Remote Desktop Server Sample

The Remote Desktop Server sample implements a low-latency streaming server with the following functionality:

Video Capture from the specified display using either the AMD proprietary Direct Display Capture or Microsoft Desktop Duplication API (Windows only) at the specified frame rate or when the image is updated (AMD capture only)
Desktop audio capture from the default audio output
Streaming compressed video using h.264 (AVC), h.265 (HEVC) or AV1 video codec (subject to hardware-accelerated video encoder availability) to one or several concurrently connected clients at the specified resolution and bitrate
Standard Dynamic Range (SDR) and High Dynamic Range (HDR) streaming when supported by the OS and codec (HEVC and AV1 on Windows only)
Streaming compressed audio using AAC or OPUS audio codec to one or several concurrently connected clients at the specified sampling rate, bitrate and channel layout
Receiving input events from the keyboard, mouse and game controller connected to the client and injecting them into server's input queues
Optional AES encryption of all network traffic using a pre-shared password to generate the encryption key
Running interactively or as a background process
Extensive logging

NOTE - A compatible AMD GPU or APU to run. Currently this includes:

the "Navi" family discrete GPUs (RX-5000, RX-6000, RX-7000-series and newer)
Ryzen 5000-series APUs and newer.
Older GPUs, such as Rx Vega and Polaris series (RX-470/480/580/590) might work with limited functionality.
AMD does not test Streaming SDK on GPUs not supported by the current display drivers - use at your own risk.

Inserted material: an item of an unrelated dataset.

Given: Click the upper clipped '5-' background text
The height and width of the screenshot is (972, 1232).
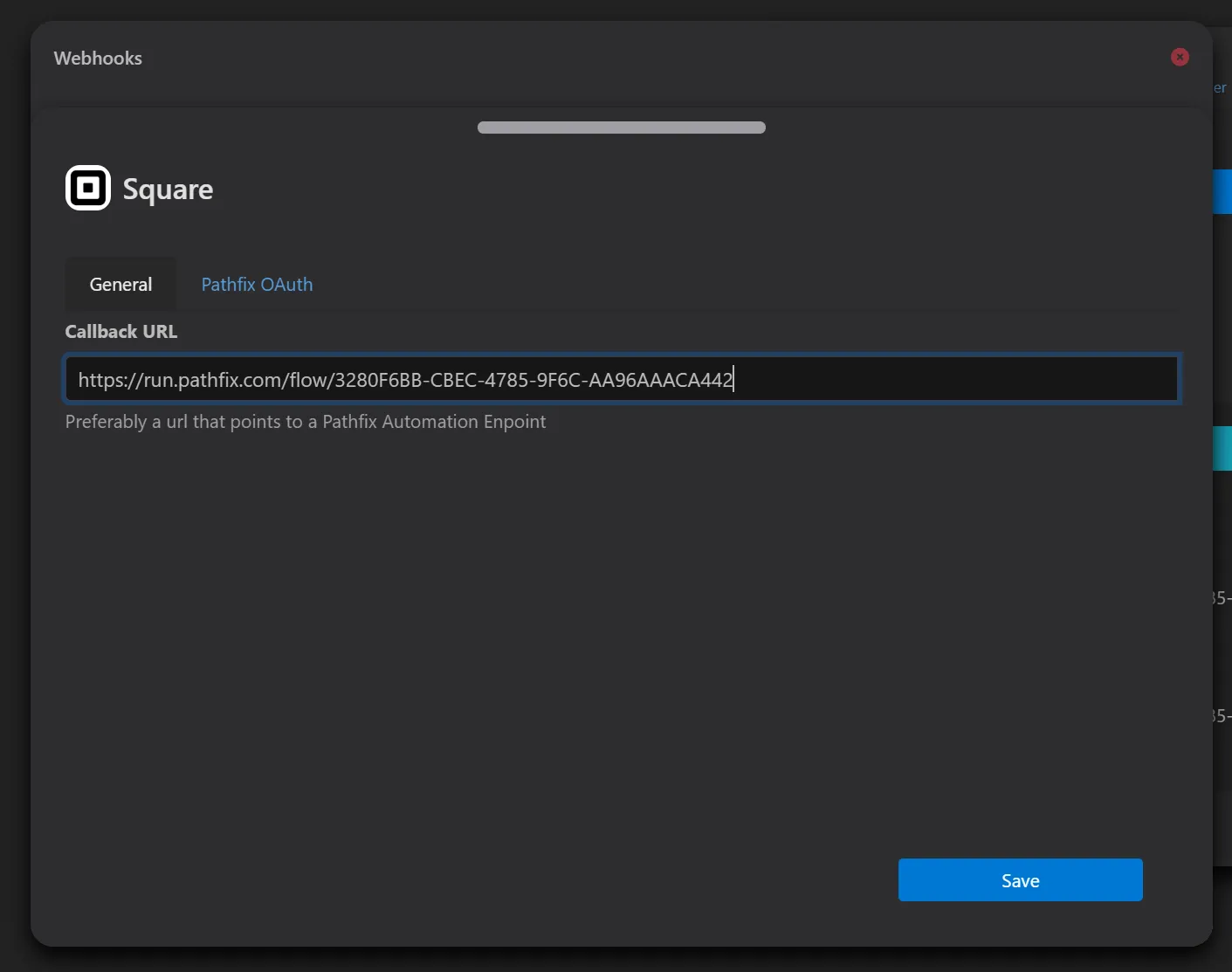Looking at the screenshot, I should pyautogui.click(x=1221, y=598).
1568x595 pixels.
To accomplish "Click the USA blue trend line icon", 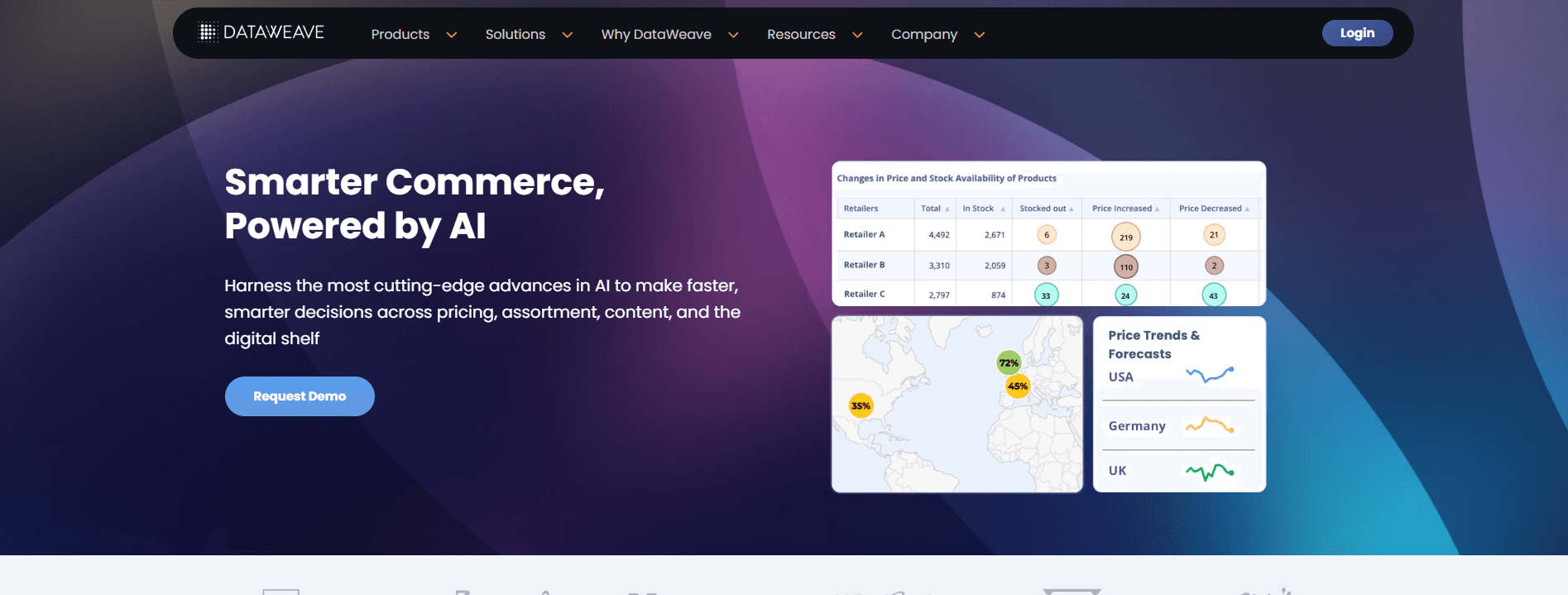I will (x=1209, y=375).
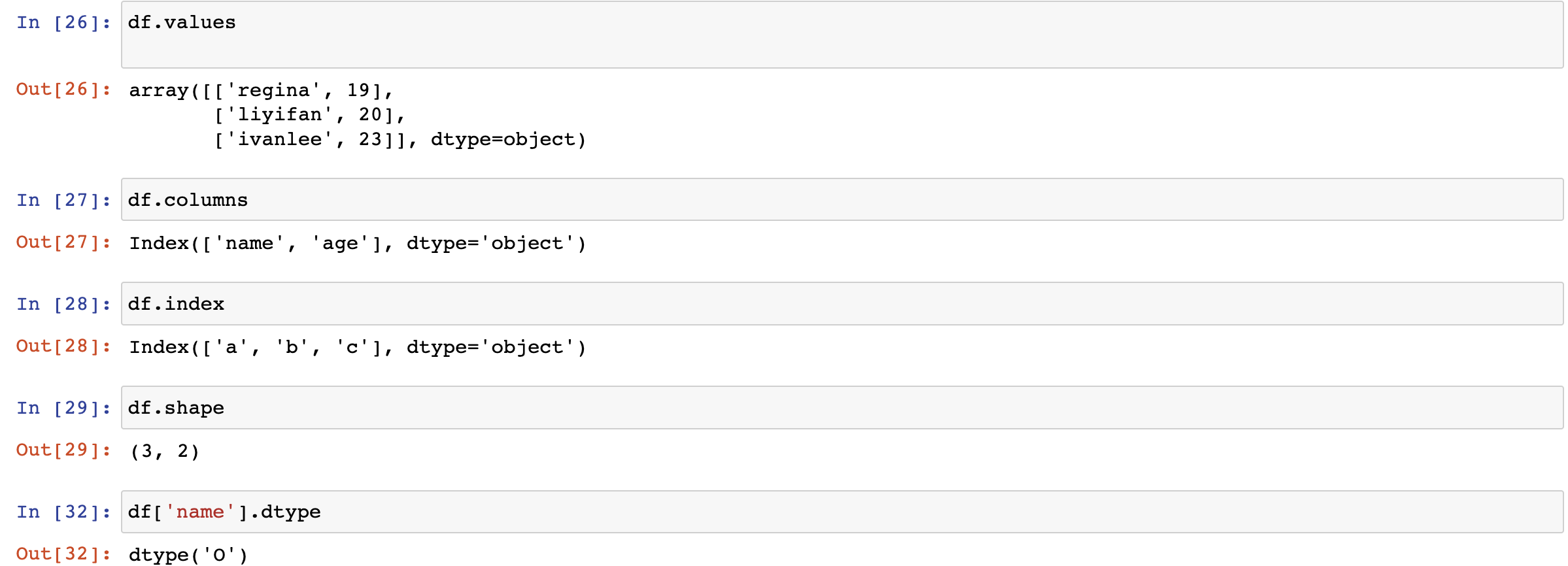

Running Remote Desktop Server

Run the RemoteDesktopServer executable with the following command line parameters (command line parameters are not case-sensitive):

Video Capture Parameters:

-MonitorID <index> - specifies a zero-based montor ID to capture video from. Default: 0
-Capture [AMD|DD] - Windows only. Selects the display capture API. Specify AMD for AMD Direct Capture or DD for Microsoft Desktop Duplication API. Default: AMD.
-CaptureMode [Framerate|Present] - specifies the capture mode when AMD Direct Display Capture is used. Framerate configures AMD Direct Capture to produce a sequence of frames at the specified frame rate. Present triggers capture only when the image on the display is updated. This option is not applicable when Microsoft Desktop Duplication API is used. Default: Framerate.
-Framerate <fps> - specifies the frame rate video will be captured at when AMD Direct Display Capture is used. This option is not applicable when Microsoft Desktop Duplication API is used. Default: 60.
-VideoAPI [DX12|DX11] - specifies the graphical API used by the server's video pipeline. Windows only. Default: DX12.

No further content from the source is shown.